## YOUR ASSIGNMENT:
Could you write out, word for word, each line from the one containing "PO Box 3541, Los" to the last line of the data below, both included and nothing more?

Top of DATASET RECORDS

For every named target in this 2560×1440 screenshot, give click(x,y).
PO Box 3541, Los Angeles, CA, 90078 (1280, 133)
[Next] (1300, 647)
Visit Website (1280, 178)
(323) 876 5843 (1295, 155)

Bottom of DATASET RECORDS

## OUTPUT FOR THIS TASK:
PO Box 3541, Los Angeles, CA, 90078 (1280, 133)
[Next] (1300, 647)
Visit Website (1280, 178)
(323) 876 5843 (1295, 155)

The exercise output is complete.